The bracket matching problem deals with parentheses ()
, square brackets []
, braces {}
and other syntactic elements that provide for nested syntactic structures with balanced sets of delimiters.
To tackle bracket matching with Parabix methods, a key concept is that of a Nesting Depth BixNum. This is a representation of the nesting depth of syntactic elements at each position in an input stream. The following example shows an input stream with square brackets and braces, the corresponding nesting depth of each element in the data stream and the nesting depth bixnum (ND) as a set of 3 parallel bit streams (giving a 3-bit number at each character position).
Bracket Stream ...[..{.}..{...[.[]..]..}...]...
Nesting Depth 00011122211222233443332221111000
ND BixNum[2] .................11.............
ND BixNum[1] ......111..111111..111111.......
ND BixNum[0] ...111...11....11..111...1111...
NestingDepth Kernel
The NestingDepth kernel is a Parabix kernel (to be implemented) that can compute the nesting
depth of characters in an input stream, given two character class bit streams
L
identifying all the left or opening delimiters and R
identifying all the right or closing delimiters.
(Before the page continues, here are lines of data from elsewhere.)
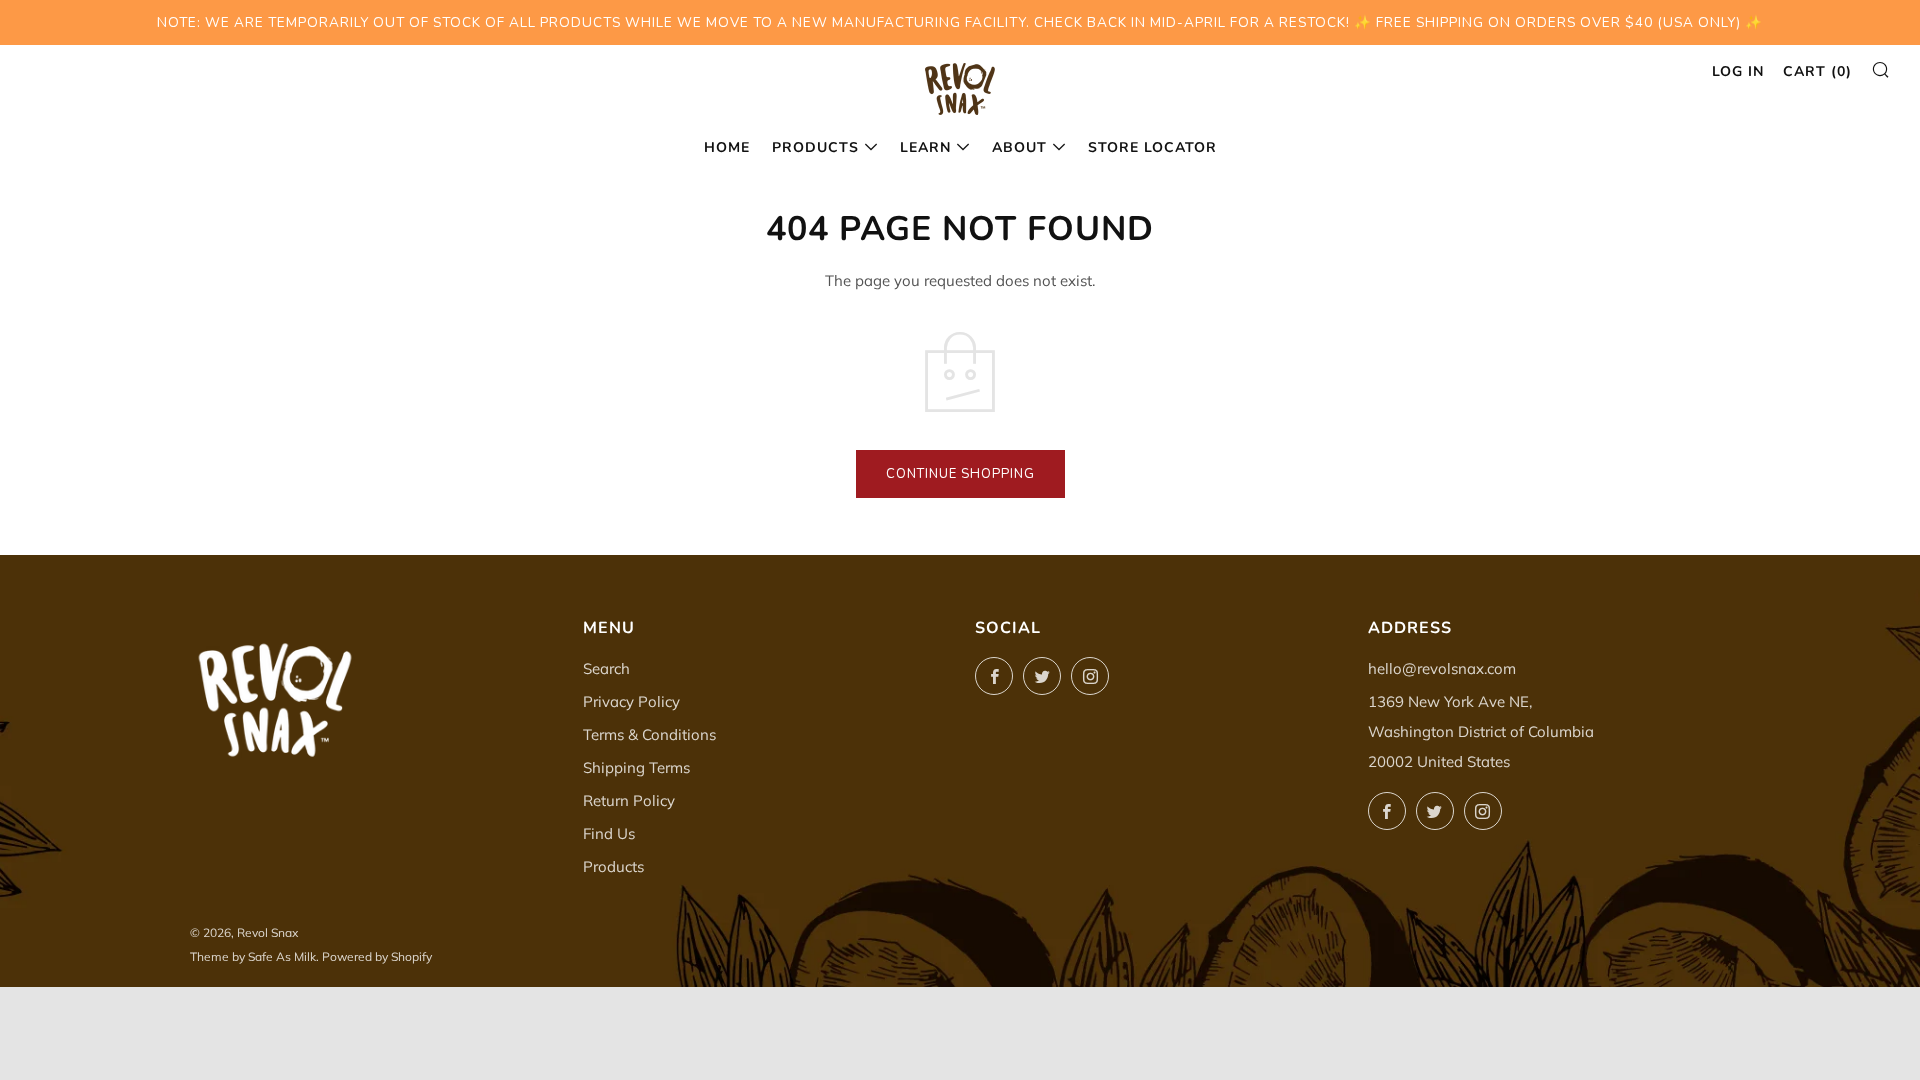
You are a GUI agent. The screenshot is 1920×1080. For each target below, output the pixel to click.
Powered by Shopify (377, 956)
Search (606, 668)
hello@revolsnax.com (1442, 668)
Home (727, 147)
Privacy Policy (631, 701)
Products (815, 147)
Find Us (609, 833)
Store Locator (1152, 147)
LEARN (925, 147)
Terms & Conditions (649, 734)
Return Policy (629, 800)
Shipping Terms (636, 767)
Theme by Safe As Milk (253, 956)
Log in (1738, 71)
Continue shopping (960, 474)
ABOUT (1019, 147)
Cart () (1817, 71)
For our example bracket stream above, L
and R
are shown below.
Bracket Stream ...[..{.}..{...[.[]..]..}...]...
L ...1..1....1...1.1..............
R ........1.........1..1..1...1...
The NestingDepth Kernel also takes a parameter 'MaxDepth` identifying the maximum nesting depth expected for an input source. The number of bit streams in the NestingDepth BixNum must be equal to ceillog2(MaxDepth + 1).
Syntax Validation Using Nesting Depth
Consider the problem of validating JSON array syntax (where whitespace may be freely included between tokens):
array ::= '[' [value {',' value}] ']'
object ::= '{' string : [value {',' value}] '}'
value ::= object | array | numeral | string | 'true' | 'false' | 'null'
Assume that valueToken
is a bit stream that marks the end position of
any legal JSON numeral, string or keyword, while anyToken
is a bit stream
marking the end position of any legal or illegal token.
Assume also that LBrak
, RBrak
, and Comma
are streams marking the
position of JSON [
, ]
, and ,
tokens respectively.
Suppose that a BixNum ND
has been computed as the nesting depth involving
the left and right delimiter sets consisting of square brackets and braces.
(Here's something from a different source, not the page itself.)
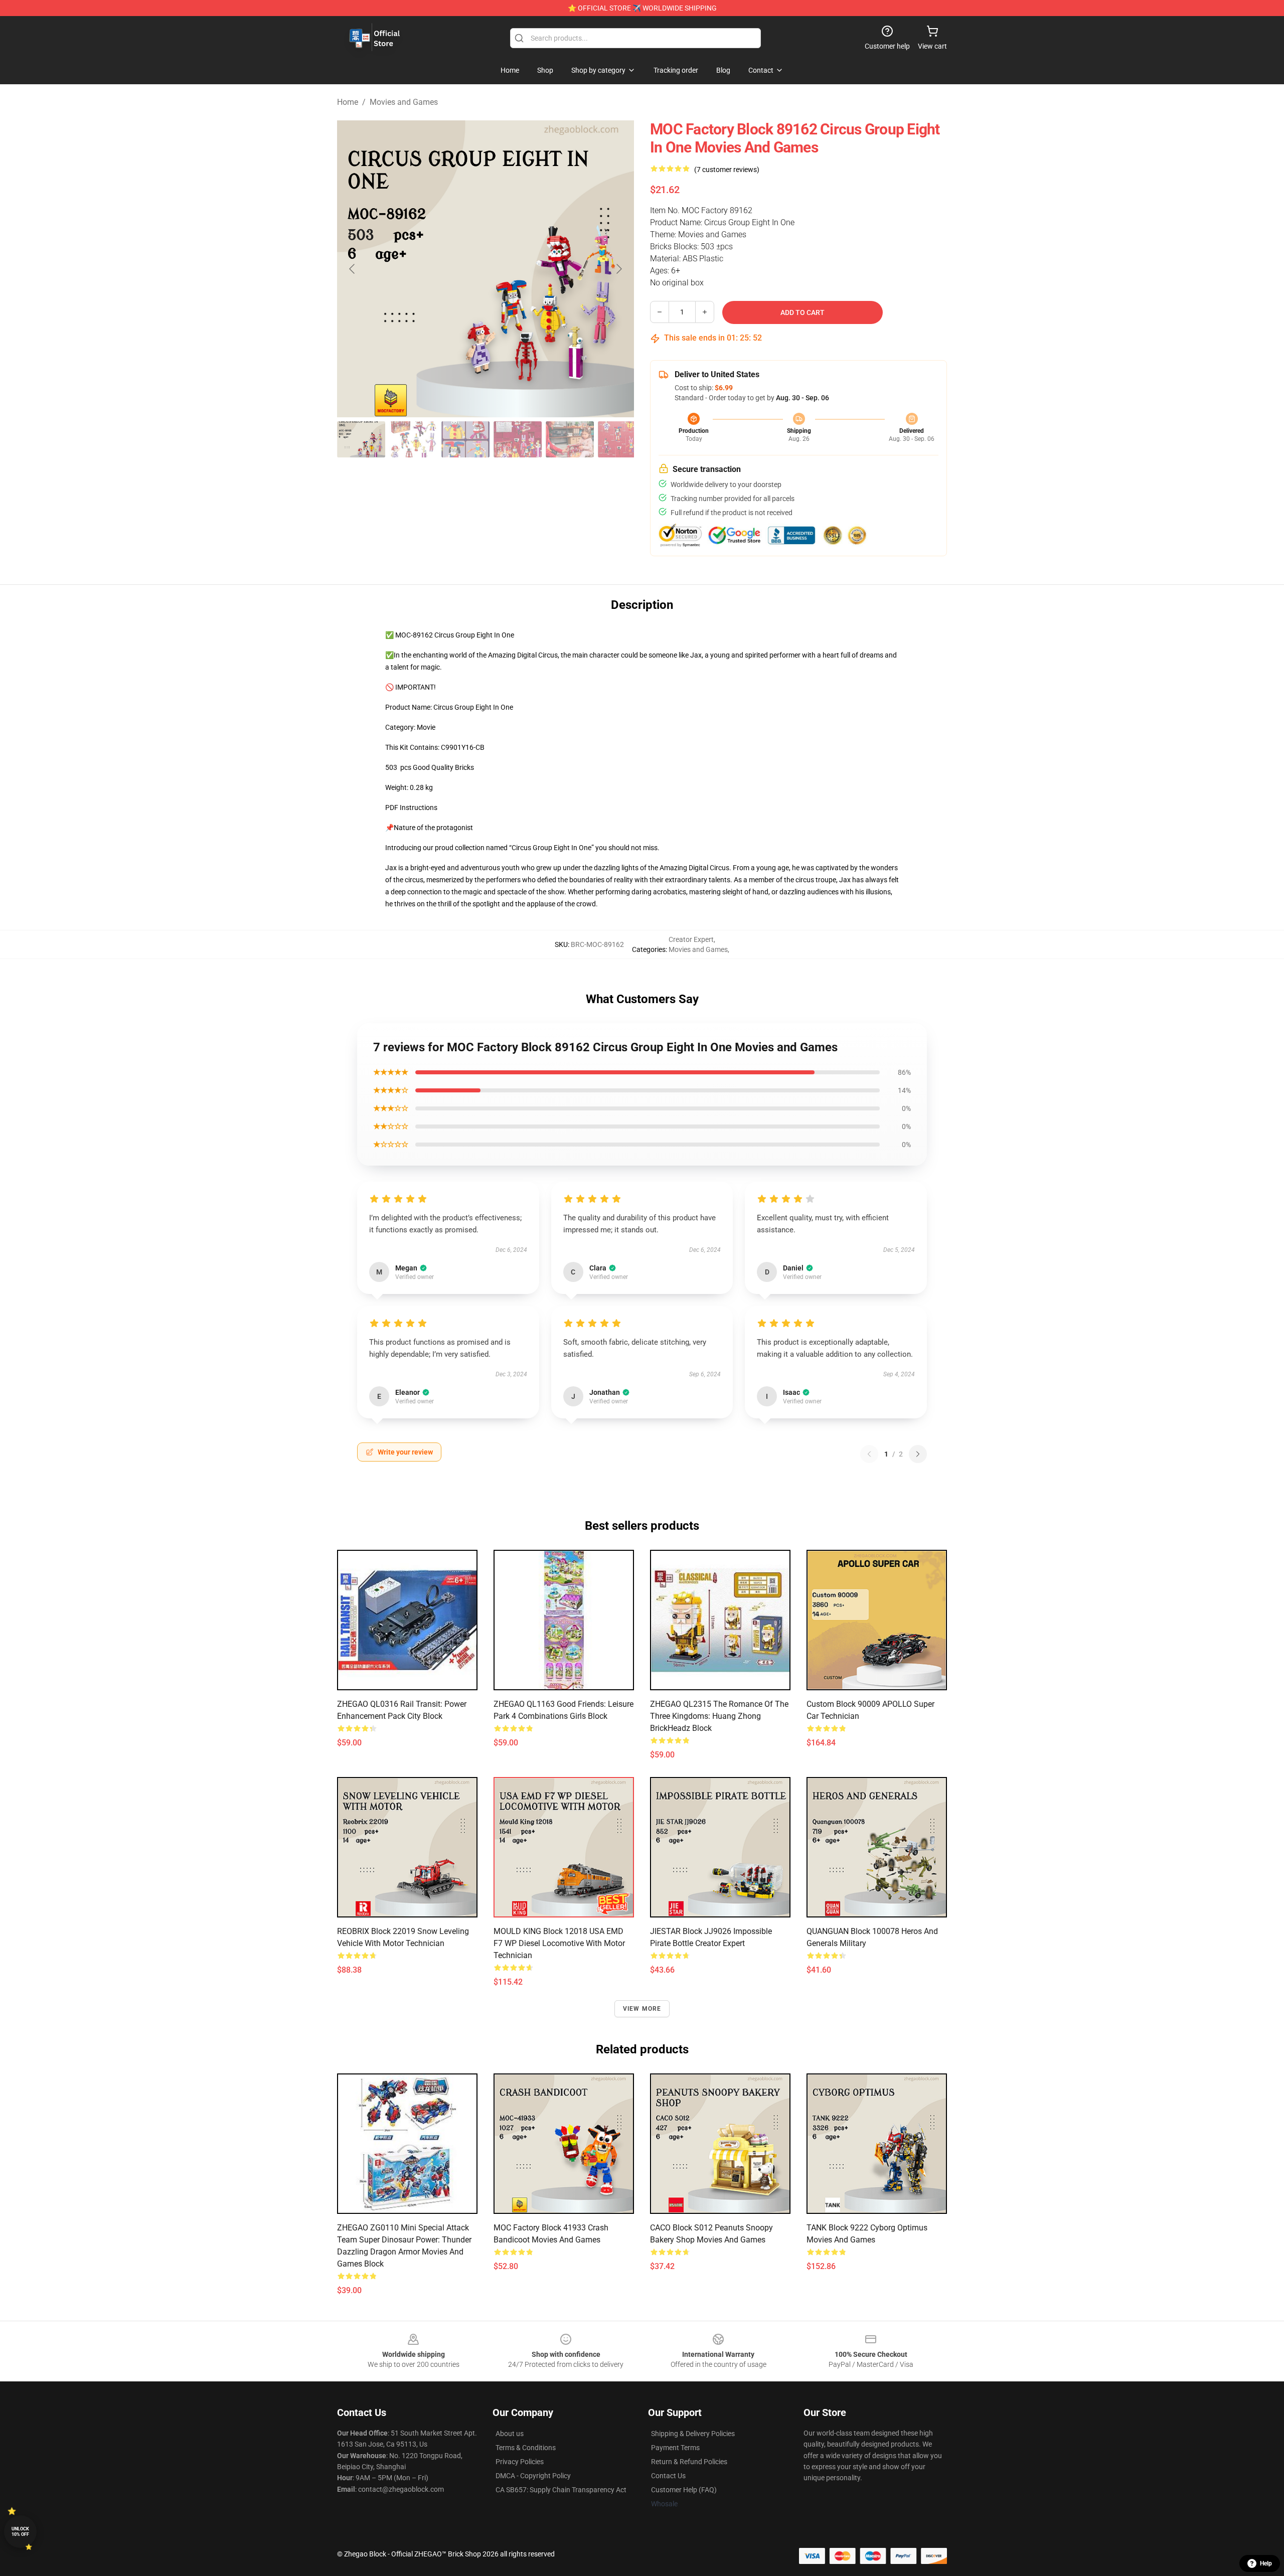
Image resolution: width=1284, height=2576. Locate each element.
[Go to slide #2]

Then the validation of array syntax at each nesting depth d
can be
determined as follows.
Each array will be a span from an opening '[' to its closing ']'. Between
these brackets will be other tokens as well as nested arrays and objects.
However, nested arrays and objects can be easily computed as those spans
of elements having a nesting depth greater than d. Using a BixNum compiler
bnc
, the spans may be computed as bnc.UGT(ND, d)
. Tokens at depth d
can be identified as those at positions identified by the stream bnc.EQ(ND, d)
.
The following code can be used to validate all arrays at depth d
,
determining whether there are any errors after the opening LBrak or
after any value or Comma.
atDepth = bnc.EQ(ND, d)
nested = bnc.UGT(ND, d)
arrayStart = atDepth & LBrak
arrayEnd = ScanThru(arrayStart, nested, atDepth & ~ (RBrak | RBrace))
errorAtEnd = arrayEnd & RBrace
arraySpan = ExclusiveSpan(arrayStart, arrayEnd)
// Now validate that every value or nested item is followed
// either by a comma or a the end RBrak.
afterNested = Advance(nested & arraySpan, 1) & atDepth
afterToken = Advance(valueToken & arraySpan, 1)
tokenNext = ScanThru(afterNested | afterToken, whitespace)
errAfterValue = tokenNext &~(Comma | RBrak)
//
// Every Comma must be followed by a value
errAfterComma = ScanTo(Advance(Comma & arraySpan, 1), anyToken) & ~ (nested | valueToken)
// After the LBrak we must have either a value or an RBrak.
errAfterLBrak = ScanTo(Advance(arrayStart, 1), anyToken) & ~ (nested | valueToken | RBrak)